Friday, October 19, 2012
France and Germany clashed yesterday over the details of a banking union, with final agreement threatening to drag on until December, risking a return to volatility for the eurozone.
Ireland’s main issue — the recapitalisation by the EU’s rescue fund, the ESM, of the old bank debt — is still an open question.
However, the leaders were pushed to reaffirm their June statement that they want to break the vicious link between banking and sovereign debt, on the understanding that this would mean they will cover legacy assets, such as the €32bn Ireland put into its banks. The provisional conclusions do not mention the issue of legacy debt, and this was being seen by the Irish as at least a step in the right direction by not ruling it out at this stage.
Euro Commissioner Olli Rehn said the Government and the European institutions were making progress in their negotiations, but it was "too early to say anything about the likely outcome".
However, in Brussels last night Germany was trying to delay a banking union by raising a myriad of other issues, many of which will be anathema to others, and especially to France.

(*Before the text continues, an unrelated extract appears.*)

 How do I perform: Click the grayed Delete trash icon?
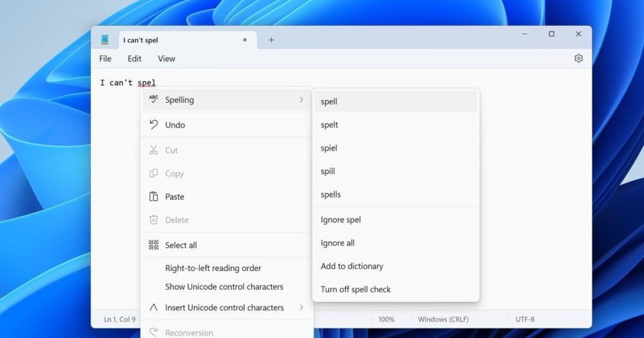coord(152,220)
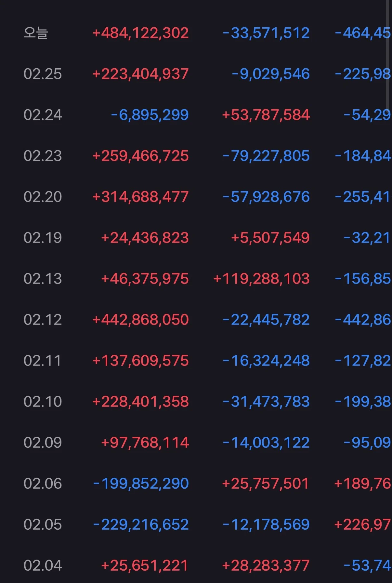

The plan is to have the legislation for the single banking supervisor agreed by the end of the year and possibly operational by Jul 2013. This is a prerequisite to the ESM directly recapitalising banks. The problem for Germany is that it wants a single banking supervisor with teeth, but not one that will turn around and bite small German banks.
The idea is that the national supervisors will continue to operate, but under the direction of the ECB.

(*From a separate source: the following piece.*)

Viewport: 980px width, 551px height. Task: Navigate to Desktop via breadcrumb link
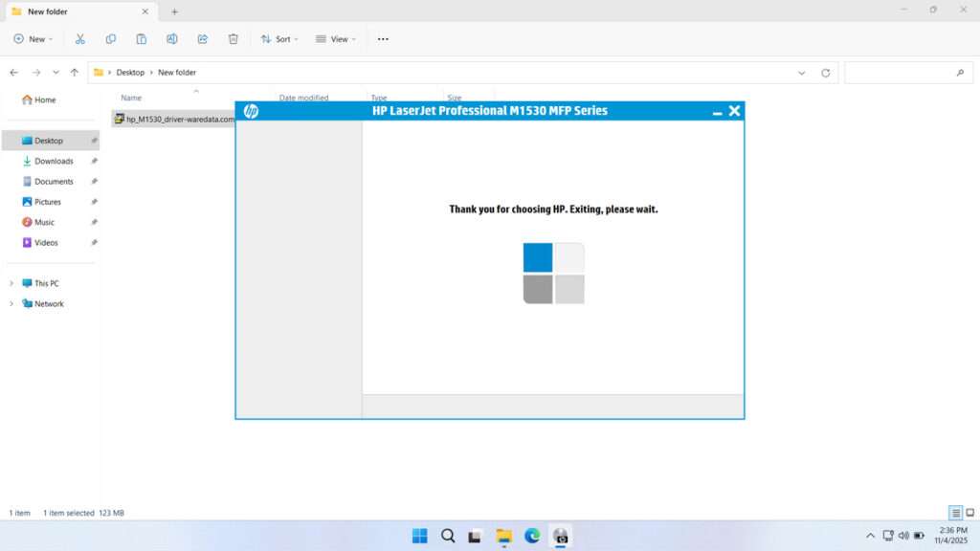(130, 72)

Mr Rehn said: "We want to make sure there are no black holes like Anglo Irish Bank, Bankia and also quite some problems in the Landesbanks in Germany."
How they will square the circle was not clear last night, but the leaders will ask their finance ministers to work on the details and complete it for the December summit. There are suggestions the issue of legacy debt will be dealt with by putting a limit on how far back in time the ESM could go in effectively refunding governments the money they spent bailing out their banks.
While all focus is on Spain and its banking needs, Germany fears that France would like that its banks exposed to Greek debt could avail of direct bank recapitalisation.
French president François Hollande has taken on Chancellor Merkel directly, suggesting when he arrived for the summit that her focus was more on her election next year than on the needs of the euro.
Both have been matching one another with new ideas that are bound to irritate the other. President Hollande has been talking about eurobonds again, while Chancellor Merkel wants to put a super euro commissioner in place with power to veto national budgets.
Non-euro countries are also in a quandary, especially Britain and Sweden, as they want to be part of the Single Supervisory Mechanism — which will be the ECB — but under the current thinking they would not have a vote.